Super Tic Tac Toe Reinforcement Learning

August 8, 2024

Code

All code here can be found in this repository.

A Note

First of all, I'm sorry for not posting much this summer. I've been pretty wrapped up in some cool stuff.

Introduction

Super Tic Tac Toe is a variant of the classic game tic tac toe. Presh Talwalkar explains it well here. My goal with this short post is to design (and not run) a reinforcement learning procedure in order to have a Deep Q Network (DQN) learn the optimal strategy to win super tic tac toe. The structure of this post is as follows:

Review of Reinforcement Learning
Representing Super Tic Tac Toe Mathematically
Learning Procedure

Note: I will not be training the model. I'm just exercising my understanding of reinforcement learning.

1. Review of Reinforcement Learning

Reinforcement Learning (RL) is a branch of machine learning where an agent learns to make decisions by performing actions in an environment to maximize some notion of cumulative reward. The key components of an RL system are:

Agent: The decision-maker.
Environment: The world in which the agent operates.
State (\(s\)): A representation of the current situation of the environment.
Action (\(a\)): A set of all possible moves the agent can make.
Reward (\(r\)): Feedback from the environment based on the action taken.
Policy (\(\pi\)): The strategy used by the agent to determine the next action based on the current state.
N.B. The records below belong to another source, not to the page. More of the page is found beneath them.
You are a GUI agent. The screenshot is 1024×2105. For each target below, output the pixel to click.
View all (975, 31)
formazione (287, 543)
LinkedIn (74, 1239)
The objective is to learn a policy \(\pi\) that maximizes the expected cumulative reward over time, often defined as the return \( R_t = \sum_{k=0}^{\infty} \gamma^k r_{t+k} \), where \( \gamma \) is the discount factor.

2. Representing Super Tic Tac Toe Mathematically

Super Tic Tac Toe is a complex game comprising a \(3 \times 3\) grid where each cell itself is a \(3 \times 3\) Tic Tac Toe board. Let's denote:

Large board: \(L\), a \(3 \times 3\) array where each element \(L_{ij}\) is a small board \(S_{ij}\).
Small board: \(S_{ij}\), a \(3 \times 3\) matrix representing a standard Tic Tac Toe grid.

The state \( s \) can be represented as a flattened array of size 81:

\[ s = \text{flatten}(\{L_{ij}\}_{i,j=0}^2) \]

The action \( a \) is choosing a cell in the \(3 \times 3\) grid of the designated small board. This can be represented as a single integer in the range \([0, 80]\) for simplicity.

3. Learning Procedure

3.1 Q-Learning

Q-learning is a value-based method of RL which seeks to learn the optimal action-selection policy:

\[ Q(s, a) \leftarrow Q(s, a) + \alpha \left[ r + \gamma \max_a' Q(s', a') - Q(s, a) \right] \]

where:

\(\alpha\) is the learning rate.
\(\gamma\) is the discount factor.
\(s'\) is the next state.
\(a'\) is the next action.

3.2 Deep Q-Network

We use a neural network to approximate the Q-value function \( Q(s, a; \theta) \), where \( \theta \) are the weights of the network. The loss function for training the network is:

\[ L(\theta) = \mathbb{E}_{(s,a,r,s') \sim D} \left[ \left( r + \gamma \max_{a'} Q(s', a'; \theta^-) - Q(s, a; \theta) \right)^2 \right] \]

where \( \theta^- \) are the weights of the target network, which are periodically updated to stabilize training.

3.3 Training Procedure

Initialization: Initialize replay memory \( D \) and Q-network \( Q(s, a; \theta) \).
Episode Loop:
- Reset environment.
- For each step in the episode:
  - Choose action \( a \) using \(\epsilon\)-greedy policy.
  - Execute action \( a \), observe reward \( r \) and next state \( s' \).
  - Store transition \((s, a, r, s')\) in replay memory \( D \).
  - Sample random mini-batch from \( D \).
  - Perform gradient descent step on \( L(\theta) \) with respect to \( \theta \).